La storia del Leoncavallo si intreccia così con quella di molte altre realtà di città diverse: Venezia, Bologna, Torino, Genova, Roma. In quegli anni si costruiva una rete di forti aggregazioni sociali e culturali che hanno inciso profondamente nel dibattito politico e nelle pratiche di libertà. Grazie anche all’impegno di Daniele Farina, da quelle esperienze si aprirono fronti di lotta contro le leggi repressive e per la legalizzazione delle droghe, anche in Parlamento.
Lo sgombero non cancella nulla di questa storia. Al contrario, ci ricorda l’urgenza di riprendere un filo che oggi sembra strappato, rilanciando percorsi di mobilitazione e di confronto. L’occasione della contro-conferenza di novembre a Roma può e deve essere il momento per riannodare quella memoria collettiva e trasformarla in nuove iniziative politiche.

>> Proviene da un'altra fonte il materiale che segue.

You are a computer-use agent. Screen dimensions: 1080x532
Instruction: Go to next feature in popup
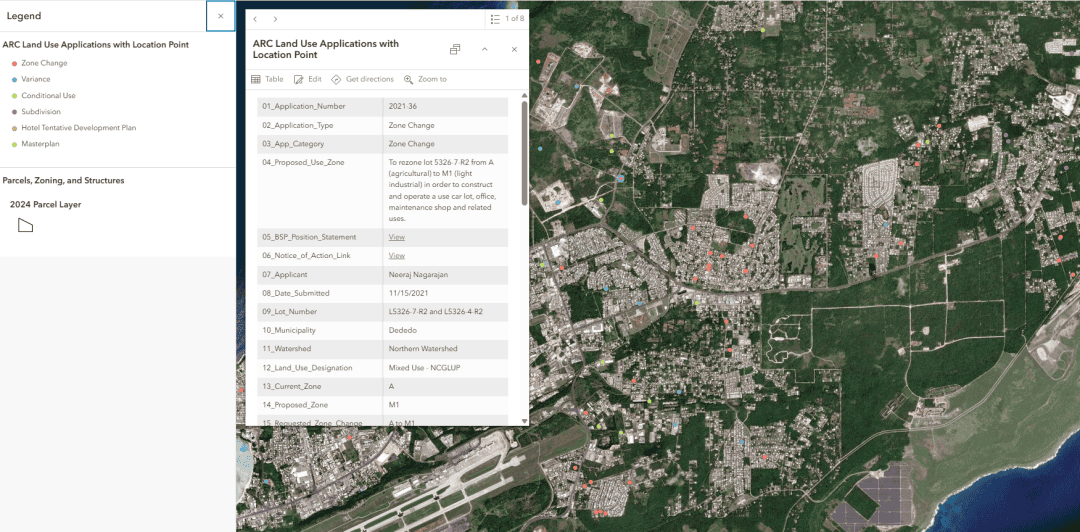275,19
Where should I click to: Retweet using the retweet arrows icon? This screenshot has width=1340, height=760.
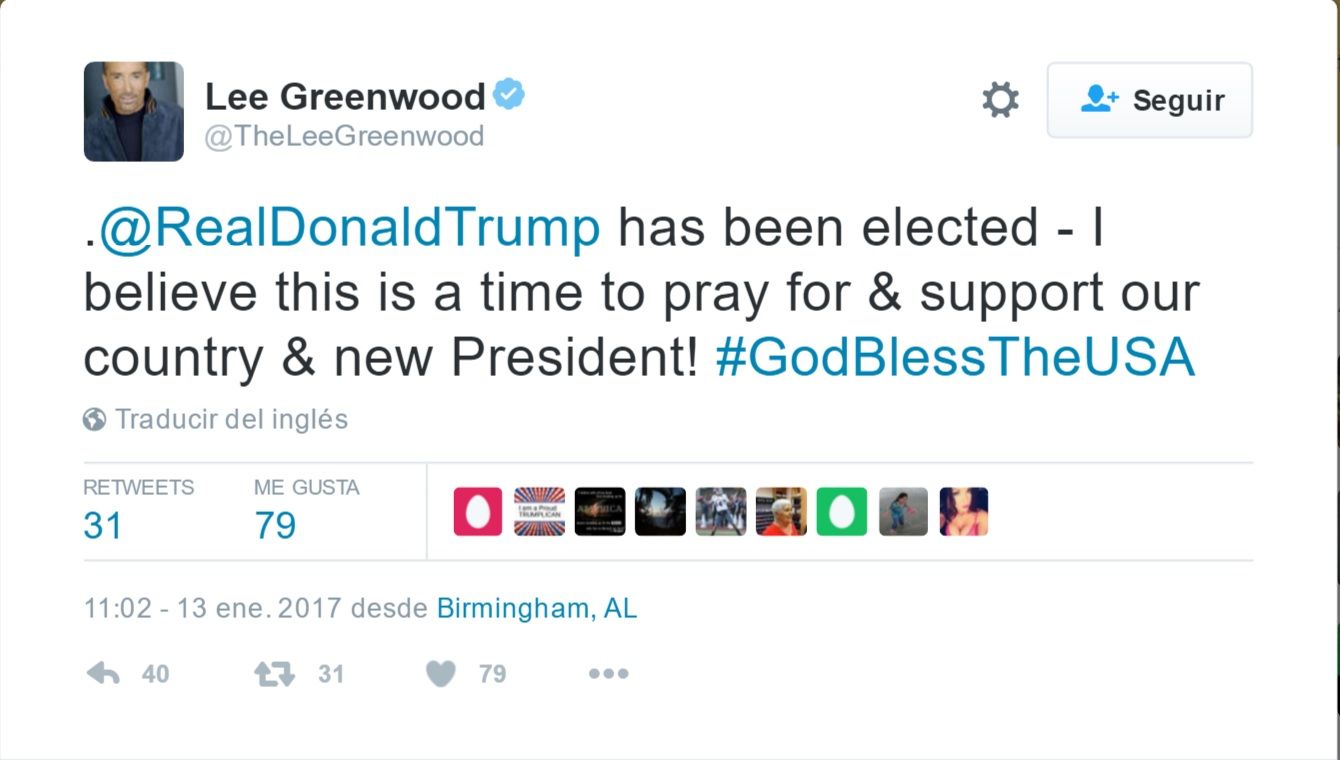(x=274, y=674)
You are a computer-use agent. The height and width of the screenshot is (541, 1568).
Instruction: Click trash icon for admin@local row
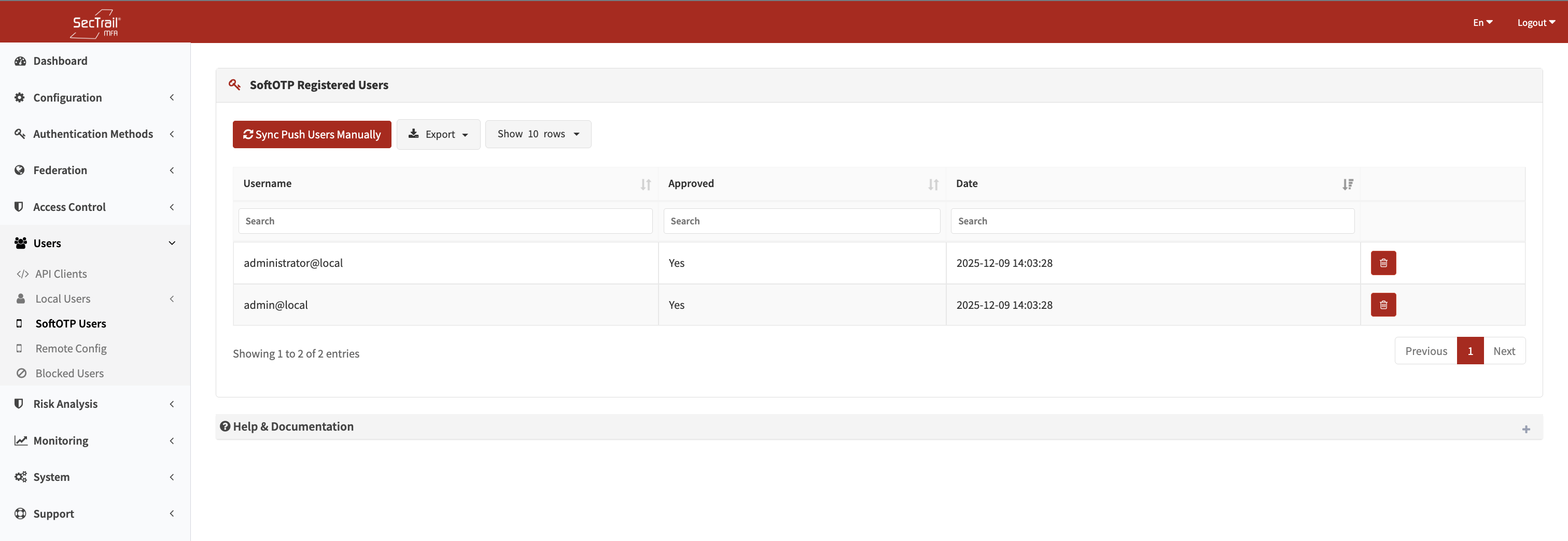(1383, 305)
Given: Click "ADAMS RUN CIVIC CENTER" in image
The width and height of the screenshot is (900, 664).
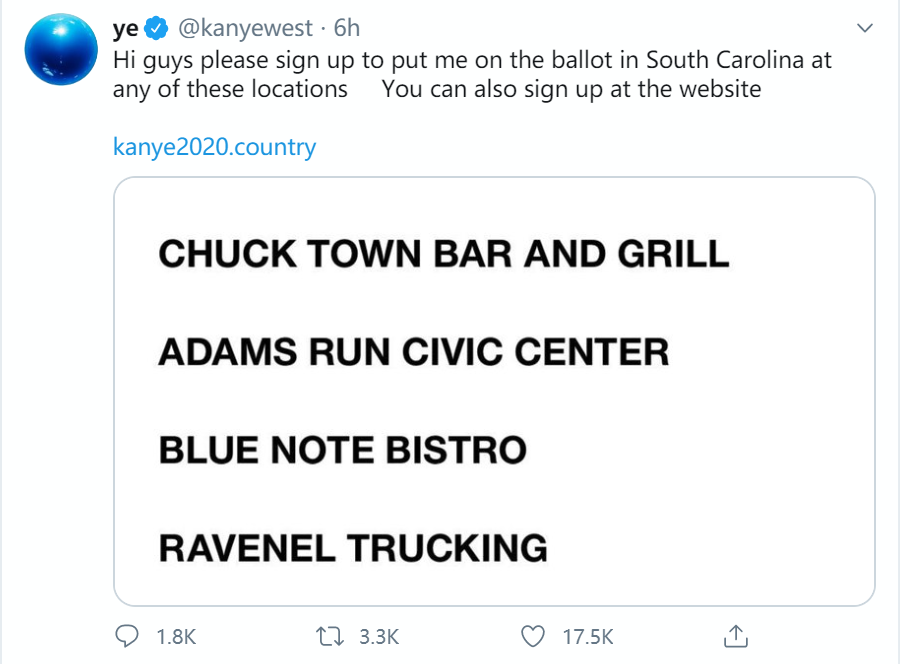Looking at the screenshot, I should (413, 352).
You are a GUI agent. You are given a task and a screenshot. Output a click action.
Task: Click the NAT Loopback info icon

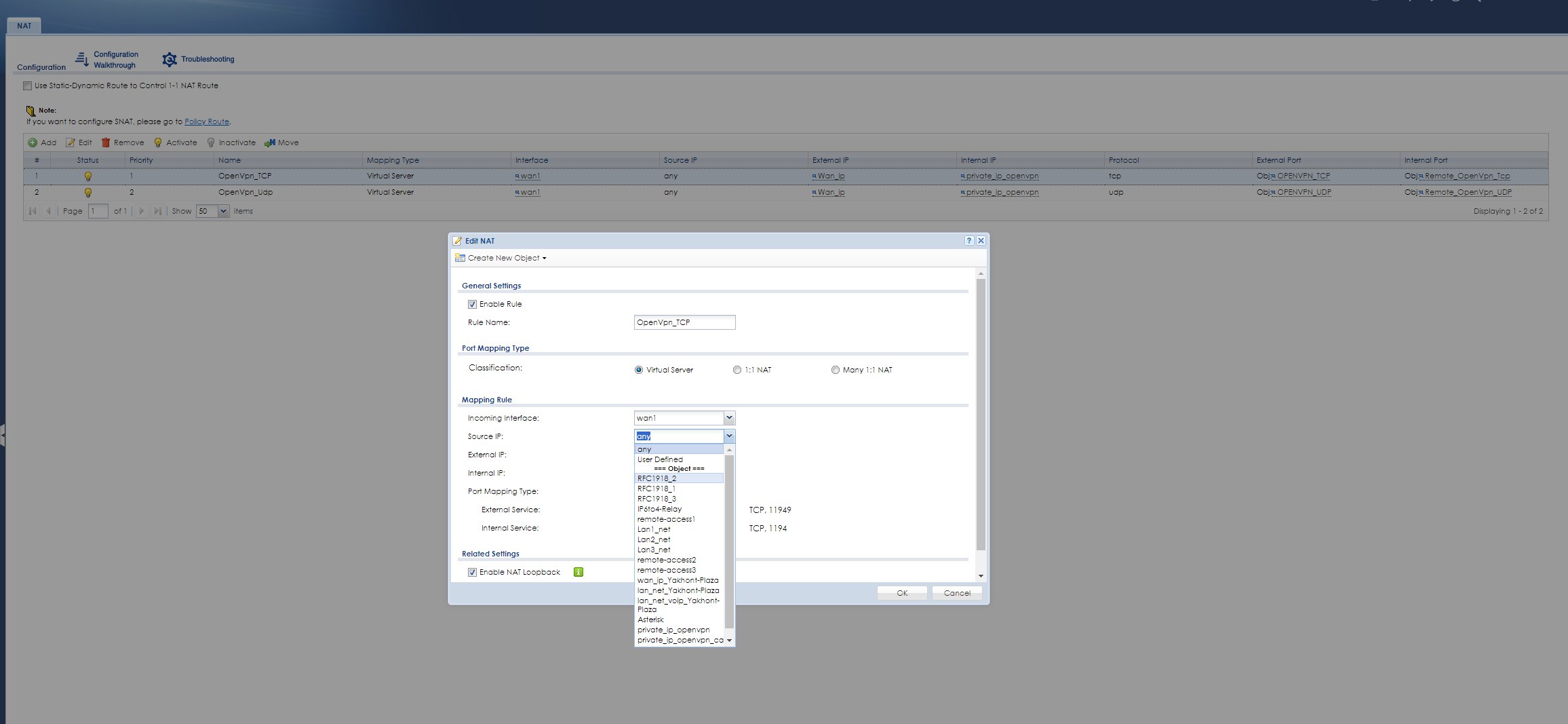[x=579, y=572]
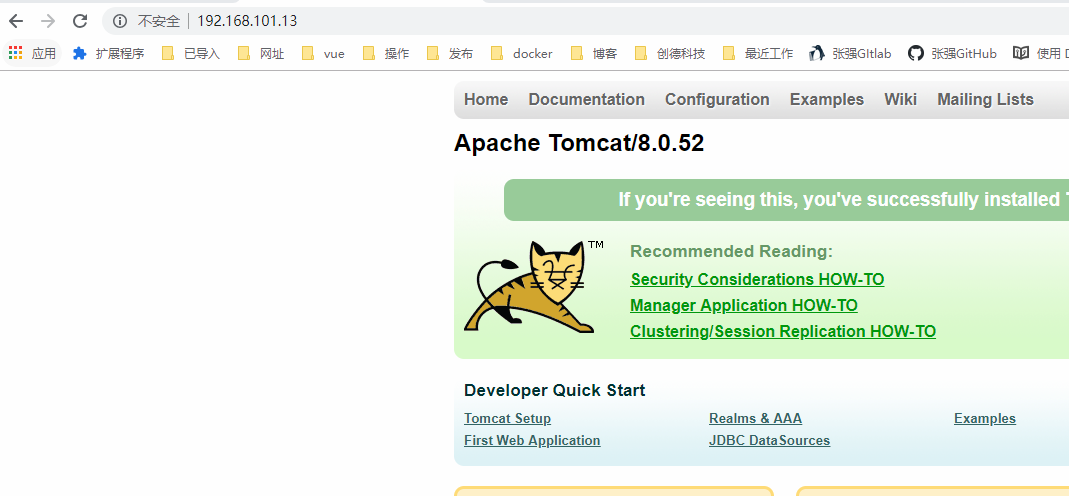Click the not-secure site info icon
1069x496 pixels.
click(x=120, y=21)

La Società della Ragione, Forum Droghe e Fuoriluogo, aderiscono alla manifestazione nazionale del 6 settembre 2025 ed esprimono piena solidarietà al Leoncavallo e a chi in questi anni ne ha animato le attività, convinti che la storia non si possa cancellare con la repressione, ma continui a vivere nelle pratiche di libertà e giustizia sociale.